2 Using open-source
The following section is a non-exhaustive discussion of topics relevant when using open-source data science projects.
2.1 Open-source health
The communities that maintain and build open-source packages are diverse, and there are no set conventions on how they are maintained, resourced, and governed. There are no universal metrics to determine if an OS project is ‘healthy’. Health indicators such as project activity, apparent use, clear governance, and active maintainers are just that.
A project with no activity for years, for example, might be simply be considered ‘done’ and not necessarily because the project has been abandoned/superseded. ‘Done’ in the sense of being stable and feature complete perhaps due to a small and well-defined scope.
2.2 Understanding an open-source project
Many, but not all, open-source projects are on github.com or gitlab.com. On github.com, every repo contains a tab called Insights, from where you can see information on the people who contributed lines of code to a project. Of a particular interest might be the Contributor tab within Insights, an example screenshot of the dplyr
R package contributor page is in Figure 2.1.
Some sites like openpharma.pharmaverse.org (specific to R and python packages in pharma) and OSS Insights; powerful tool for any project on GitHub) also provide more specific insights into the community engagement behind each project hosted on github.com.

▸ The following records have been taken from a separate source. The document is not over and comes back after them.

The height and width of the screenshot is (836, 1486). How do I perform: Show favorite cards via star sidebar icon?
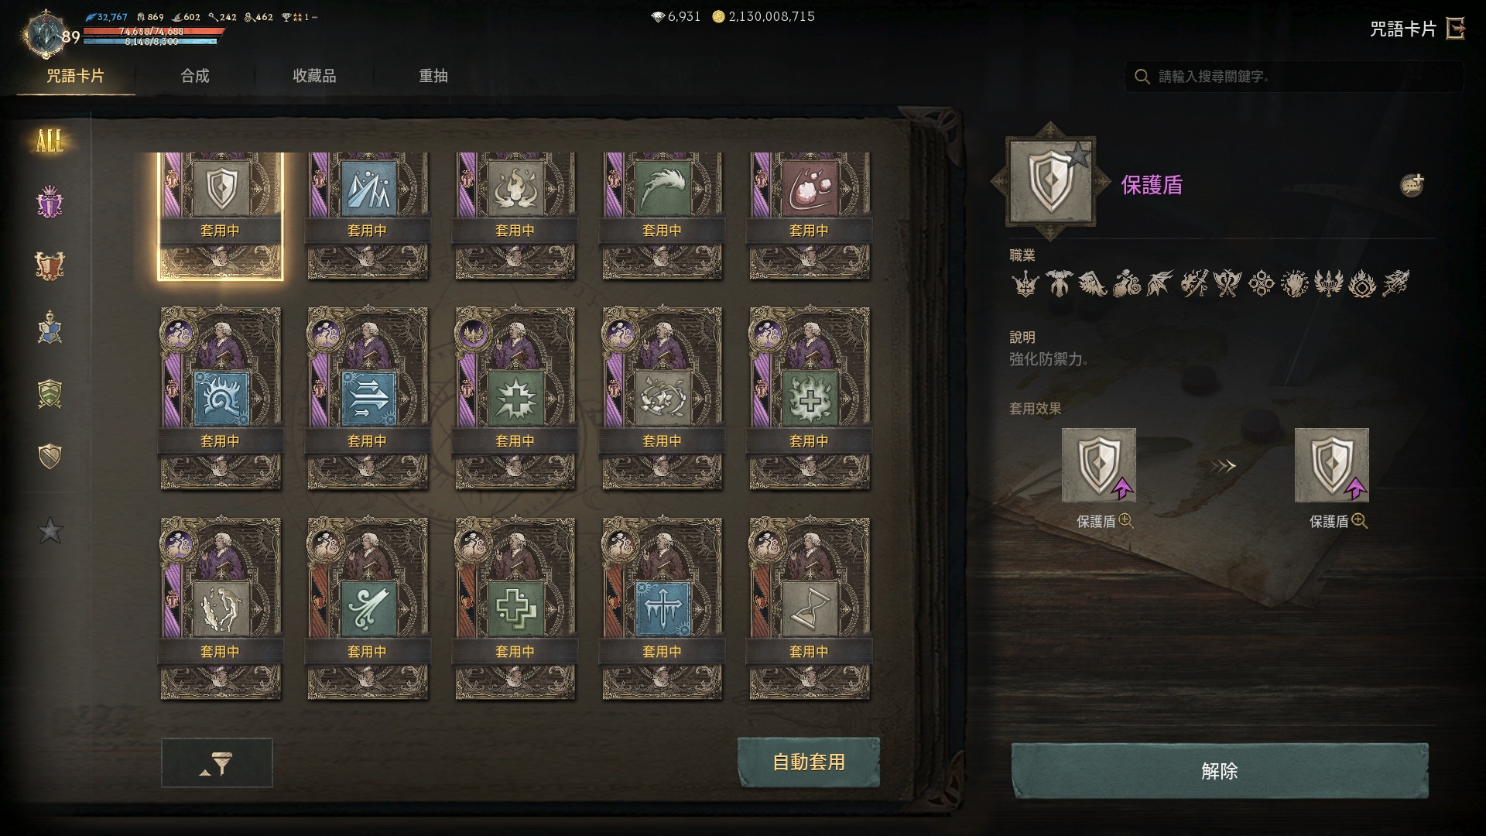pyautogui.click(x=50, y=530)
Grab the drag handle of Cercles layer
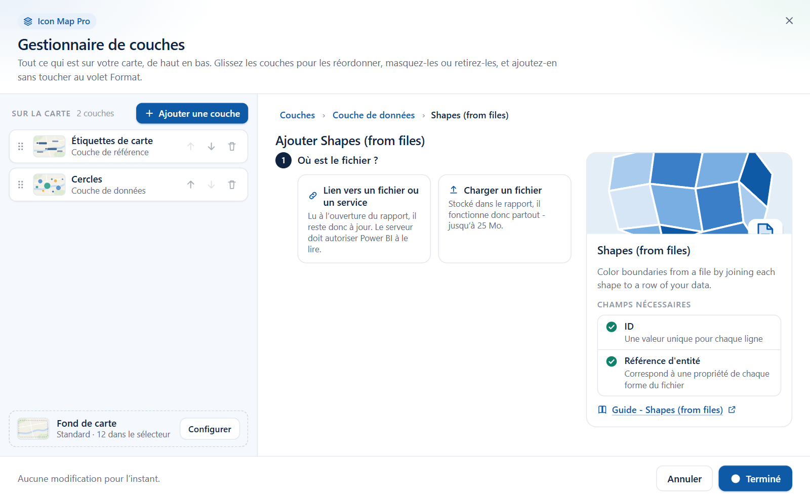 pos(21,185)
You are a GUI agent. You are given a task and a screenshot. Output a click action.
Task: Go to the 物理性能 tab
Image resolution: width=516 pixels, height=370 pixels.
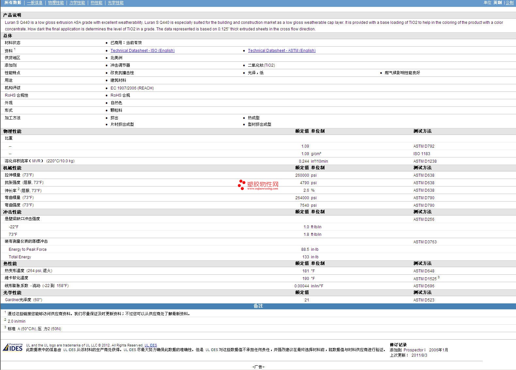(56, 3)
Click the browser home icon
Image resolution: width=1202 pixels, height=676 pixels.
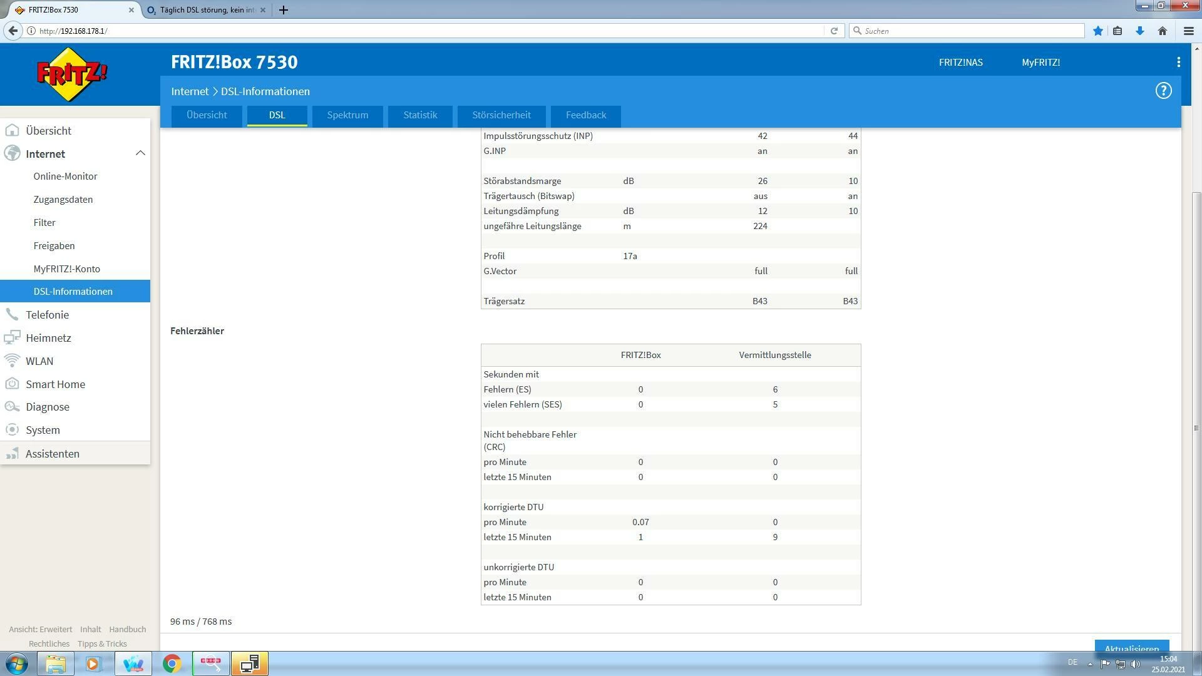(x=1162, y=31)
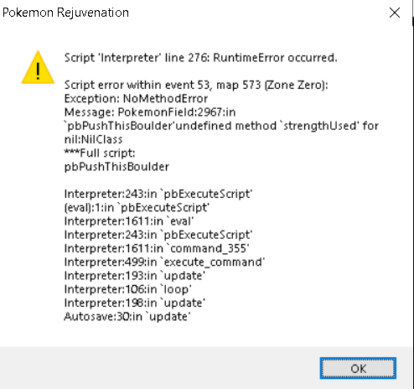Click the 'nil:NilClass' text
Screen dimensions: 414x389
coord(93,139)
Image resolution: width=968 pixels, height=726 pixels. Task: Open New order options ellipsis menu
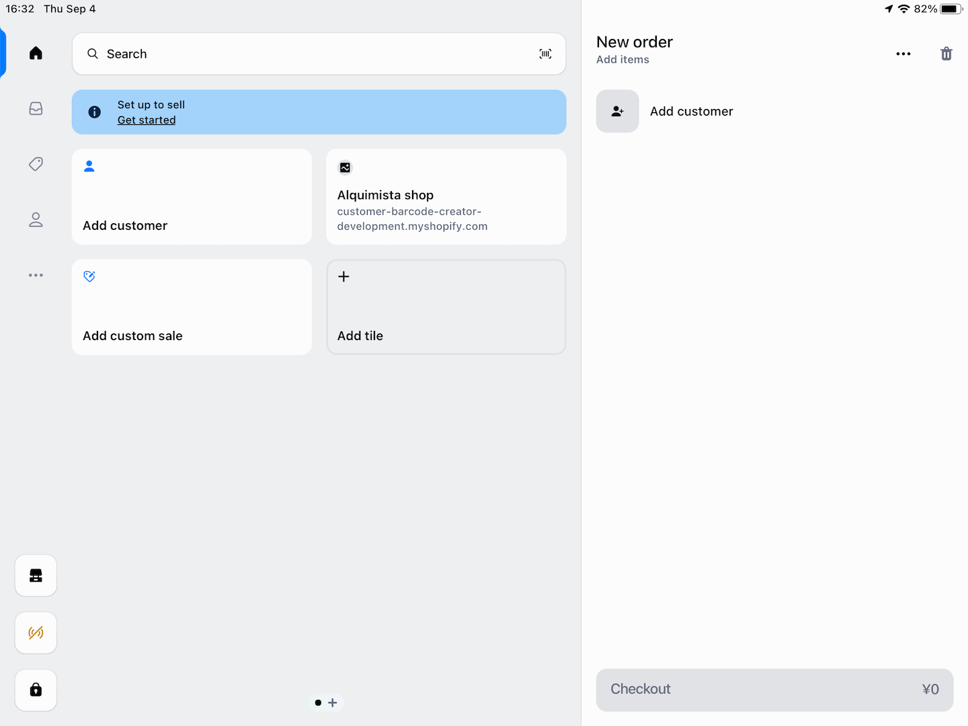(903, 54)
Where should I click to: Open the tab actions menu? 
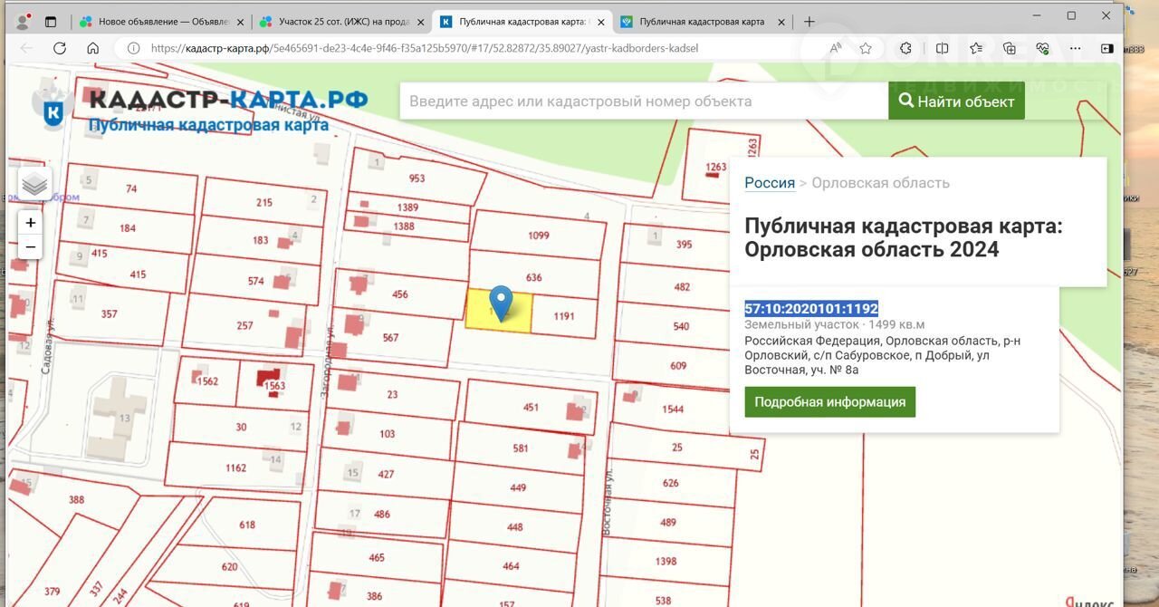coord(51,22)
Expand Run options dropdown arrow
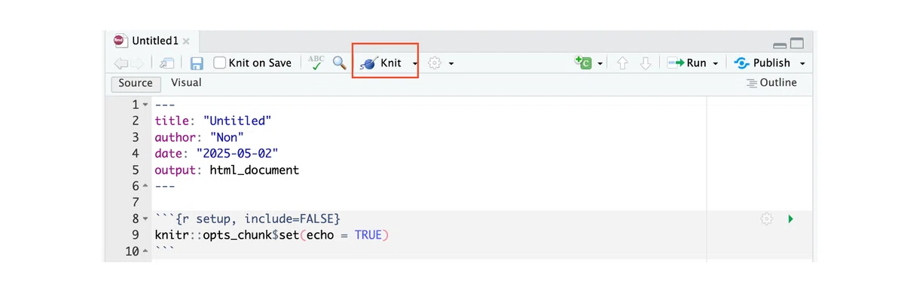Screen dimensions: 904x303 pyautogui.click(x=715, y=64)
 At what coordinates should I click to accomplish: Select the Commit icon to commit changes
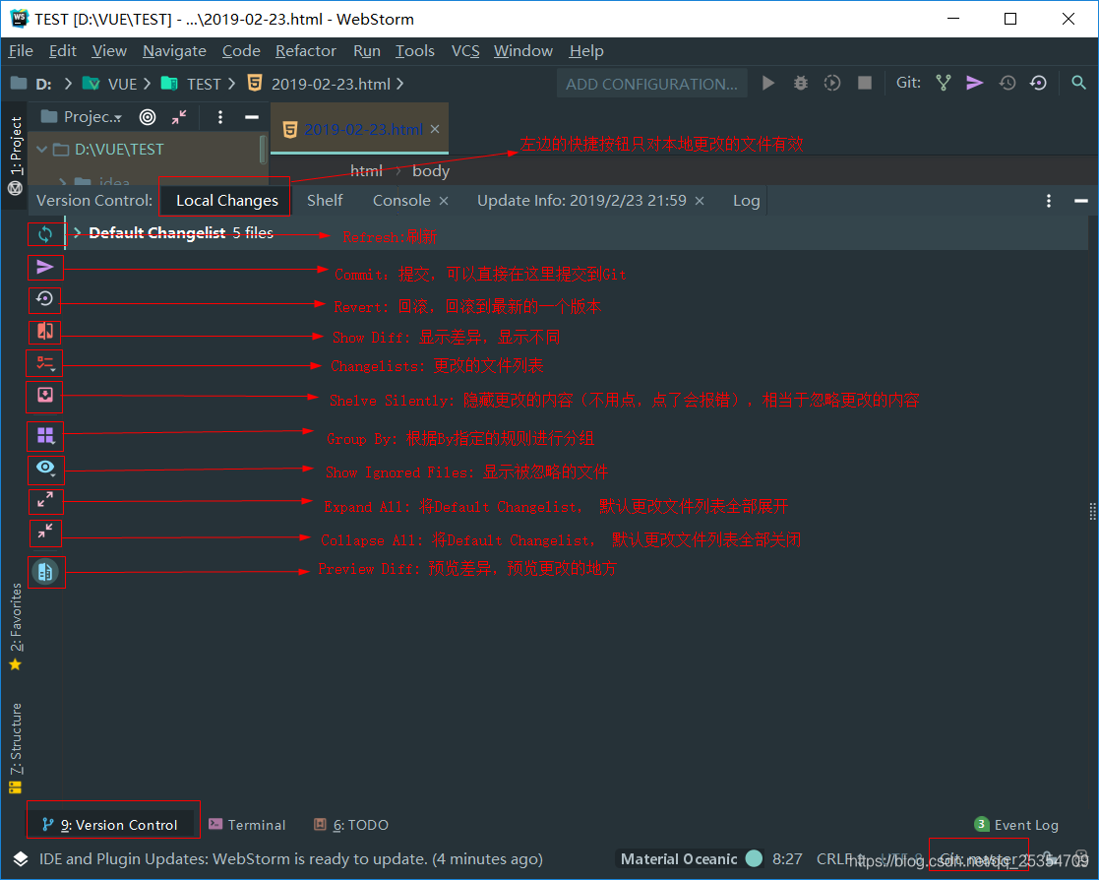(44, 267)
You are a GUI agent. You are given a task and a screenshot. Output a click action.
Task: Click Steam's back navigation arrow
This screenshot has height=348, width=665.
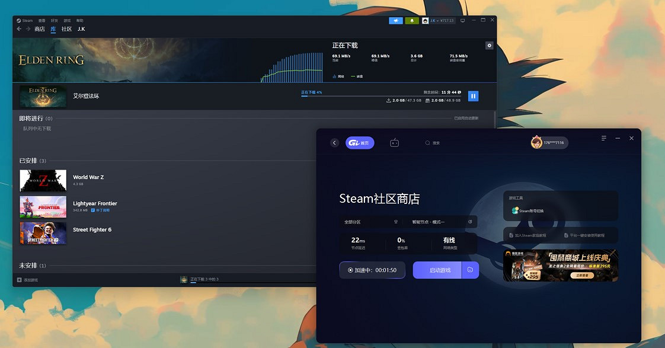pos(19,29)
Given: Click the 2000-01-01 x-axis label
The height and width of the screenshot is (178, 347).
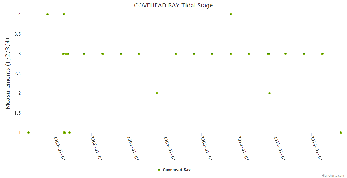Looking at the screenshot, I should (59, 148).
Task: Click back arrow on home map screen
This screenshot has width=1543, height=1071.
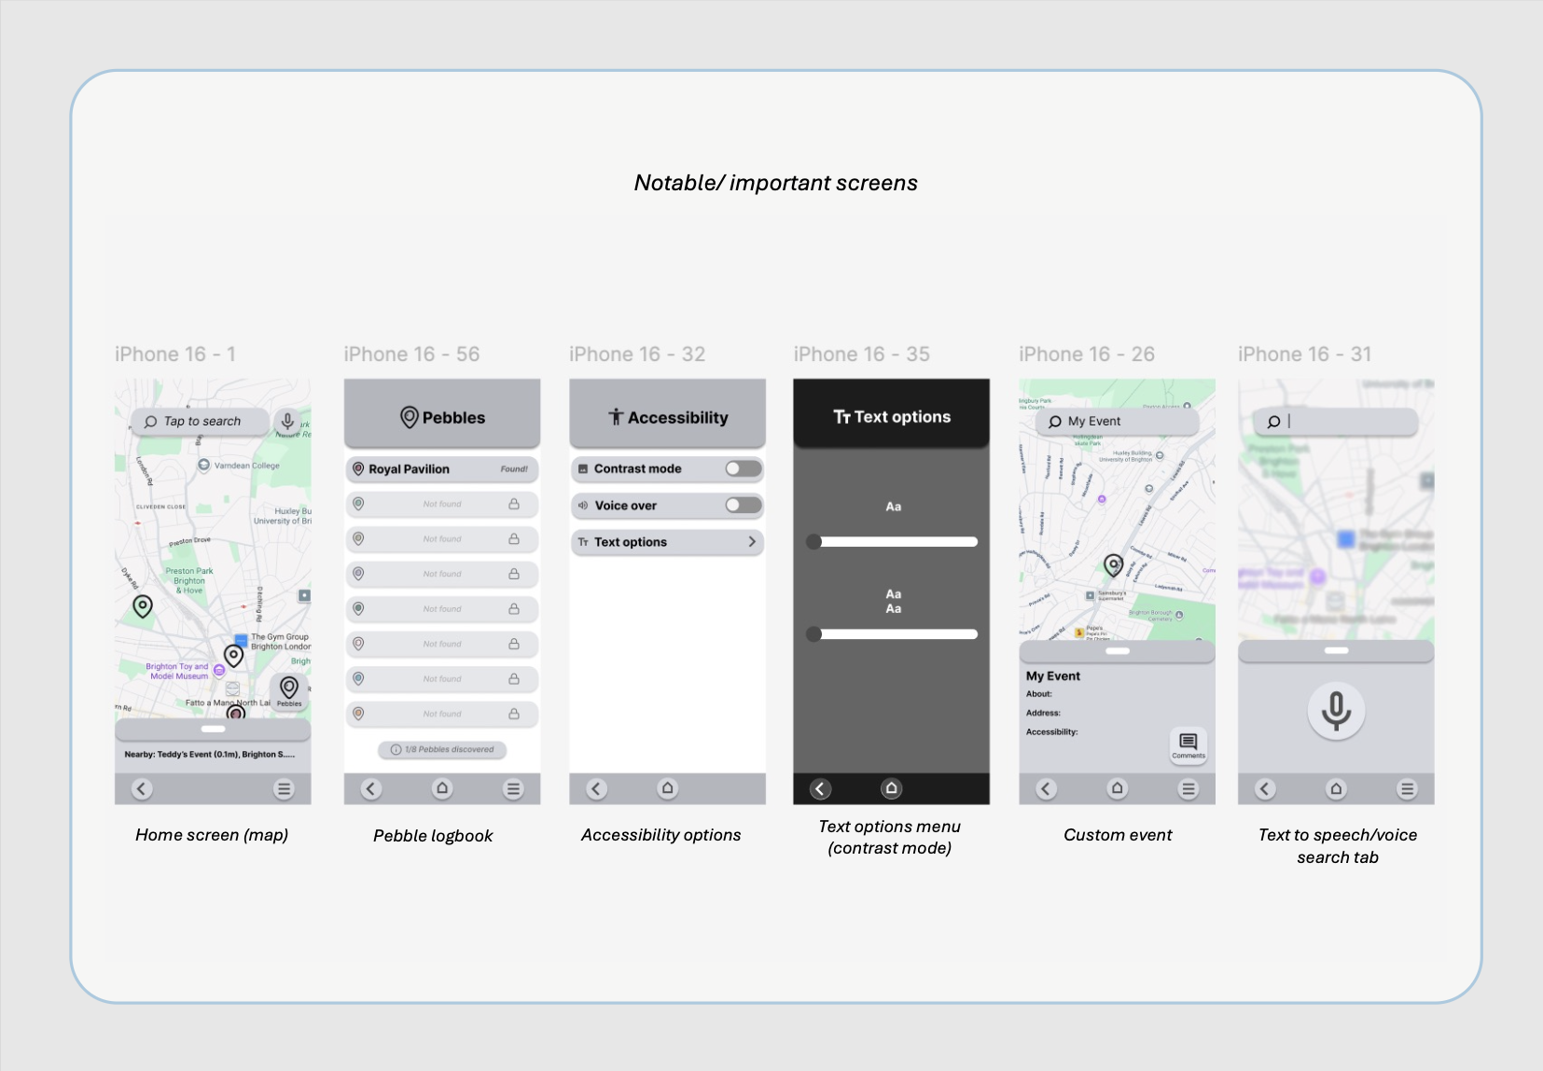Action: pyautogui.click(x=142, y=789)
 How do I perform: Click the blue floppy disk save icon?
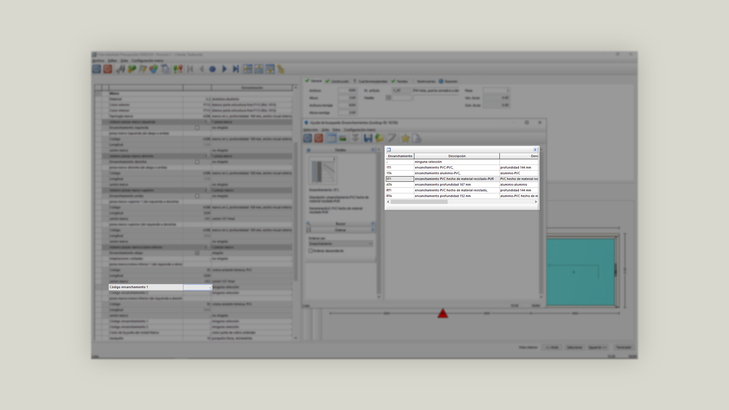(x=368, y=139)
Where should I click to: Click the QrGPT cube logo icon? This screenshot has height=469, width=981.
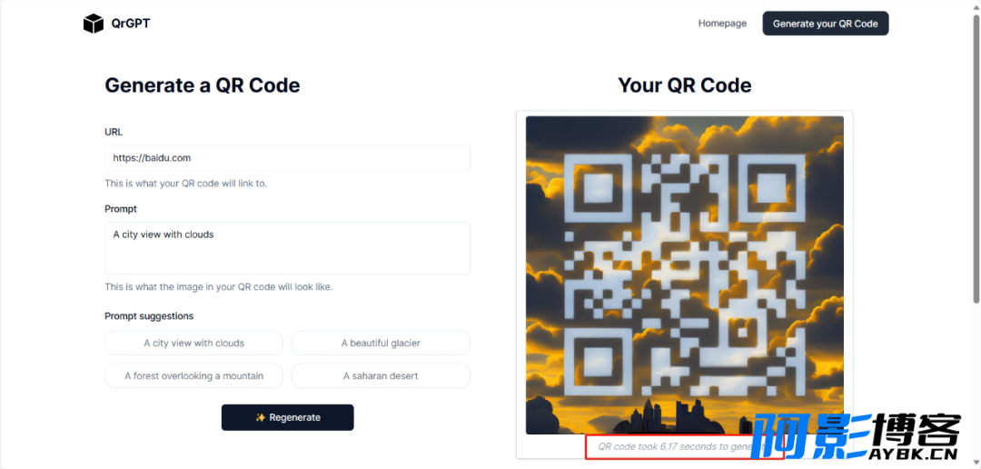pos(94,24)
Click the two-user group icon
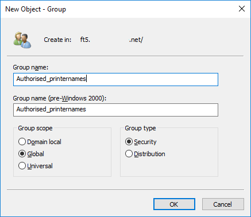The image size is (251, 217). click(22, 40)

2.2.1 The community behind a project
The activity on a project alone does not tell you the quality and extent of use of a project. Two examples are:
- A project could have almost no active community in terms of recent contributions or response to issues, much like the R package
survival
, yet be a stable and critical package in R installations. - A project could also have no activity as it has been abandoned after or before it reached v1.0.
The community behind a project is also not limited to the people that contribute code. Users can also engage with a project via giving feedback via mechanisms like GitHub issues, emailing authors or engaging in discussions on GitHub issues. Figure 2.2 is an example of an issue page for the teal R package. The figure shows that teal has 24 open issues, and 266 closed issues. Small speech bubbles on the right of the figure show discussion have occurred on some issues.
By looking through issues, subjective impressions on community health can be made. Is it a few people giving feedback and one person developing? Does it have stale issues no-one replies to? Or does it have a lively community engaged in discussion and coordination?
Packages can also be open sourced without having the place they develop the code exposed to the general public. An example is the randomForest
package, which is an open sourced (GPL-2/3) R package where the source code of the releases is open sourced for use, but the package authors do not give users access to view the place where they develop code. This does not mean the quality of the code is inferior, but does indicate there is an additional barrier to engaging with the package development as the first step would be to contact the authors.
Some things to consider when trying to establish the activity of a community are:
- How many individuals contributed to the project?
- What is the spread in contributions? What is the size of the ‘core’ group that contribute the majority of the code? What is the spread of commits—is it highly skewed to 1 or 2 people contributing?
- What is the recent and trends in commit activity? Is it currently active, formerly or is yet to become active?
- How many open and closed issues are there? If it’s a low number, is that in line with the age and expected use of the project?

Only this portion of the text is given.